Finally, a few specific observations:
While speaking in Part I about military parades, traditional Russian music, Celtic Dance, military Tattoos, the Johann Strauss Orchestra, etc., the reader will find many remarks on women’s skirts’ length or on female clothes in general. Obviously, this is not due to a form of senile personal obsession. In fact, I think that, especially in military or pseudo-military contexts, the presence or lack of eroticism are ‘weapons’ whose potential has been very well calculated by the high offices of the army as well as by costume directors of other kinds of shows. And I do not think that one needs to be a costume historian to ascertain and underline a simple length. Yet, that length is important because is the hint to other kinds of intentions and, as such, I always pointed it out.
Now a confession (the first of a series that will follow). This should sound like a search for comprehension from the part of young and promising scholars around the world. Here it is: although, as a specialist on the XX century I felt obliged to get documented on Rock since its origins on, and despite the fact that this research made me aware of its great importance both in custom and culture, I have never been able to fall in love with it.
This work has been realized by a retired Italian musicologist (born in 1944) who taught Music History at the Florence Conservatory (for 35 years) and History of Film Music at the University of Florence and Rome “La Sapienza”. These data mean many different things: for example they mean that paradigmatic and influential figures belonging to my generation — Adorno, Benjamin, Eisler, Eco, Barthes, etc. — nowadays no longer influence anyone.2
2 Special thanks, in addition to those expressed in the Acknowledgements, goes to Renata Scognamiglio, former student of mine ten years ago in Rome and now highly esteemed colleague and affectionate friend. Being a very accurate and cultivated reader, she critically questioned my work. I agreed with some of her observations and if this text has improved since then I mainly owe it to her. Similar words apply to the editor of this work, Marco Alunno, whose confidence in me never failed.
Foreword II
This work aims to have both a didactic function and a pedagogical use. I hope that one day this will be accomplished, but it is not meant to provocatively overturn opinions and productive, well-established and frequently untouchable structures. An analytical work should contribute instead to the creation of a framework within which specialists may discuss with and even confront each other. The latter is undoubtedly a very ambitious goal, therefore let us move on without any expectations regarding its fulfillment.
The polemical tone often used in the present work is due to an unjustifiable position taken by many musicologists — especially Italians — starting with those dealing with the XX century. They manifest a prejudice toward phenomena that are extremely important but, perhaps, not ‘sophisticated’ enough to become part of their interests. They seem too often oriented toward epiphenomena that later become themes of eternal debates within a very limited group of specialists. All this might seem obvious or maybe not: it depends upon the freedom of the scholar.

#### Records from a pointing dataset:
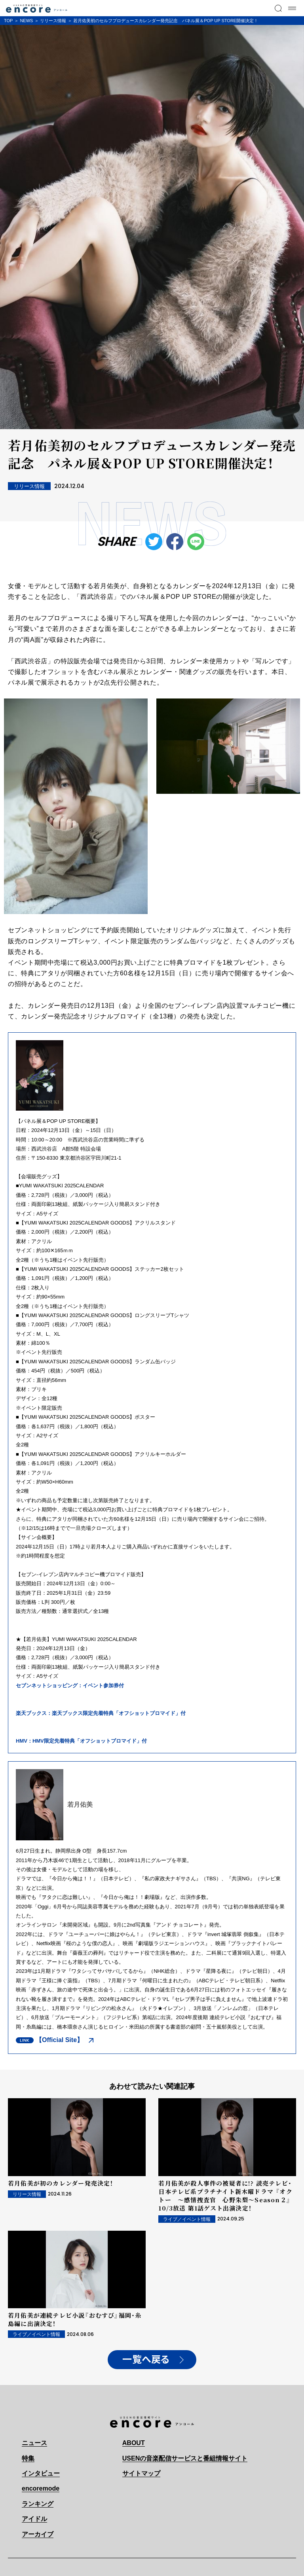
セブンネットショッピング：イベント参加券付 (70, 1685)
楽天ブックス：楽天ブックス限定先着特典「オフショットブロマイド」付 (101, 1713)
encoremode (40, 2488)
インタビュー (41, 2473)
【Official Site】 (59, 2040)
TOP (8, 20)
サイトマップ (141, 2473)
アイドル (34, 2518)
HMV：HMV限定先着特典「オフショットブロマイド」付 (81, 1741)
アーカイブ (37, 2534)
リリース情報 (53, 20)
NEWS (26, 20)
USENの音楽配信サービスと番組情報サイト (184, 2458)
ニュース (34, 2443)
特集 (28, 2458)
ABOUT (133, 2443)
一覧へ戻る (146, 2359)
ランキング (37, 2503)
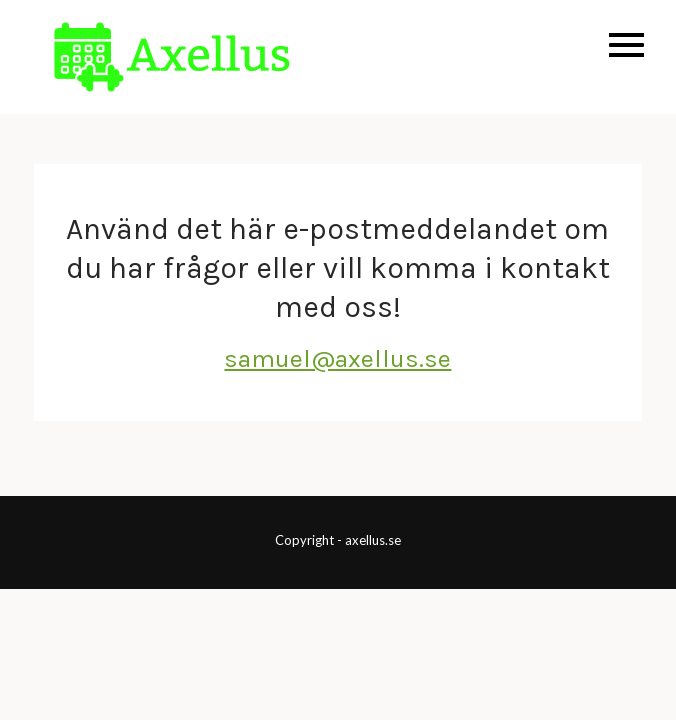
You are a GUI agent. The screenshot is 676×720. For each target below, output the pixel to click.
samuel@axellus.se (337, 358)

#### Given problem 1:
Reproduce the stretch of the musicology foreword from "Finally, a few" through "pointed it out.".
#### Given problem 2:
According to the musicology foreword, how many years did its author teach Music History at the Florence Conservatory?
#### Given problem 3:
Continue the musicology foreword from the point where it stops.

#### Written answer 1:
Finally, a few specific observations:
While speaking in Part I about military parades, traditional Russian music, Celtic Dance, military Tattoos, the Johann Strauss Orchestra, etc., the reader will find many remarks on women’s skirts’ length or on female clothes in general. Obviously, this is not due to a form of senile personal obsession. In fact, I think that, especially in military or pseudo-military contexts, the presence or lack of eroticism are ‘weapons’ whose potential has been very well calculated by the high offices of the army as well as by costume directors of other kinds of shows. And I do not think that one needs to be a costume historian to ascertain and underline a simple length. Yet, that length is important because is the hint to other kinds of intentions and, as such, I always pointed it out.

#### Written answer 2:
35 years.

#### Written answer 3:
Therefore, I will say it more clearly as a musicologist not in line with the others: from the musicologists’ side, especially the most distinguished ones, the cause of a generalized disinterest toward the subject examined here, is their ignorance, in the etymological sense of the word. Consequently, this unleashes a series of prejudices that lead the musicology world to a poor or totally absent attention to events that generates, be it right or wrong, the enthusiastic reaction of a very wide audience — something never seen in the world of educated music. Hence, these events cannot be ignored any longer. Unfortunately, the historiography of the other history of music and performing arts in the XX century (film music, opera in film, musical, musical comedy, radio and television music, that is, the largest part of applied music) will be plenty of gaps. I am not saying that we must speak well about it, but we need at least to speak about it!
Along with the lack of an unequivocal aesthetic evaluation — which is frequently implicit, ambiguously implicit (I will not come back on this) — there are two other factors that need a preliminary clarification: I) the persistent carelessness toward applied music on behalf of those who should be its privileged commentators; II) a sort of ramification in a variety of fields of study, namely, an apparently new traversal interest that may be able to overcome the barrier of specialism.3
3 I say ‘apparently new’ here as I am thinking of the historical vanguard movements of the XX century: Dadaism and Surrealism in France, Holland and, sporadically, other countries; Expressionism in Germany; Futurism, Suprematism and Constructivism in USSR; Futurism in Italy (but different from the Russian Futurism, also not a very clear-cut aesthetic current). For many of these movements, the concept of ‘genre’ seemed obsolete and they showed that both with facts and programmatic manifestos.
I. With regard to the persistence of carelessness, we should consider that in cinema alone — and keeping to the main subject of this work — there are something like 70 film versions of Les Misérables, all of them freely inspired to Victor Hugo’s novel. This fact has different meanings, one being the appropriation of Jean Valejean’s story by the masses, and the consequent interest the international production companies have had for it. Once we think that Hollywood in particular, but also many European production companies, have aimed for the show business for decades, it becomes obvious that first it was necessary to ‘interpret’ the audience’s taste. Then, in case of an uncertain indication, it was imperative to ‘educate’ the audience to like a certain genre. In my opinion, one of the most remarkable aspects of this situation is that an essentially mercantilist conception of art did not prevent the United States to produce important films, some of which became milestones in the history of the XX century. On the other hand, it is unquestionable that worldwide audiences have always had a special predilection for historical dramas. It has been even more so in Europe, the United Kingdom and France, mostly thanks to the Romantic mélo to which Les Misérables partially belongs.4
4 See Emilio Sala. L’opera senza canto, Il Mélo romantico e l’invenzione della colonna sonora (Venice: Marsilio 1995). See also the Éditon DVD 2001, La littérature populaire, une révolution culturelle (XIXe siècle et debut XXe siècle), Collection “Présence de la litterature“ © SCÉRÉN-CNDP, 2008. Two very short excerpts (“Qu’est-ce que la littérature populaire?” and “L’apogée du mélodrame au theater” are available also in Apple iTunes and iTunes U (in demimos3.apple.com/.weblock and demimos3.apple.com/2.weblock) (last accessed Jan. 2015).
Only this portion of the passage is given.